Retrait de l’amiante à domicile : l’Assemblée alerte sur un frein financier majeur

La députée Claire Lejeune a attiré l’attention du gouvernement sur une problématique préoccupante : le coût élevé du retrait de l’amiante pour les particuliers. Présent dans de nombreux logements bâtis avant 1997, ce matériau, dangereux quand il se dégrade, réclame en effet un retrait encadré, réalisé par des intervenants certifiés.

Une facture difficile à assumer

Les opérations de désamiantage impliquent un diagnostic préalable, l’intervention d’une entreprise agréée, l’emballage et le transport vers une filière spécialisée. Selon la nature et l’ampleur des travaux, la dépense peut ainsi rapidement atteindre plusieurs milliers d’euros. Pour de nombreux foyers, ce montant rend l’opération inaccessible. Et entraîne parfois le maintien de matériaux dangereux dans les habitations.

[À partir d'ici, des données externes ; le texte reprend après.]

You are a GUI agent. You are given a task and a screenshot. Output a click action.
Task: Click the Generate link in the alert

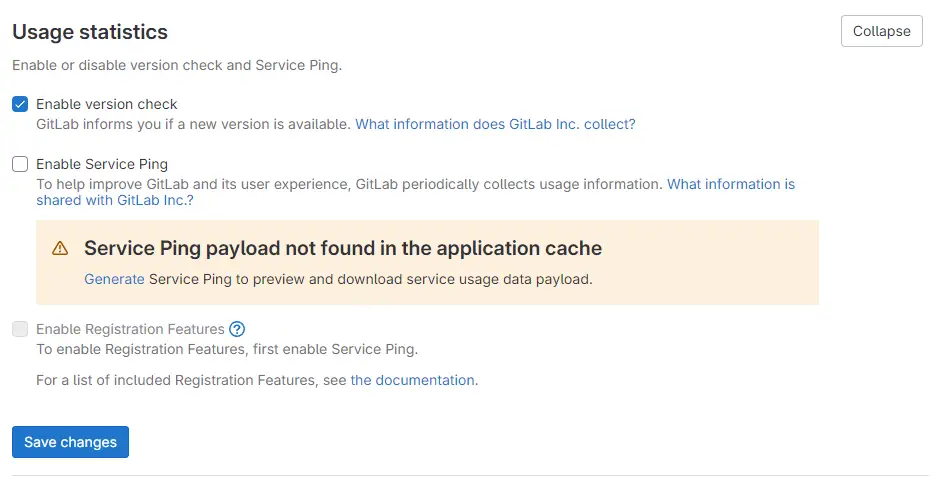114,279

Des dispositifs d’aide partiels

Si certaines subventions existent, notamment via l’Agence nationale de l’habitat, elles s’appliquent essentiellement dans le cadre d’une rénovation globale. Les retraits isolés, par exemple sur une toiture ou dans un garage, ne bénéficient généralement d’aucun soutien financier. Cette absence de dispositif dédié crée une inégalité entre les ménages. Elle limite aussi la prévention des risques sanitaires.

Un enjeu de santé publique et d’environnement

Sans accompagnement, certains propriétaires peuvent être tentés de manipuler ou d’éliminer eux-mêmes les matériaux amiantés. Au mépris des règles de sécurité. Ou encore de les abandonner dans la nature. Ces pratiques exposent directement la population et dégradent l’environnement.
En interpellant le ministère de la Santé et de la Transition écologique, la députée appelle à la création d’une aide ciblée permettant de couvrir, au moins partiellement, les frais de retrait et de traitement des déchets amiantés. Cette mesure viserait ainsi à lever les freins financiers, protéger la santé publique et renforcer la lutte contre les dépôts sauvages.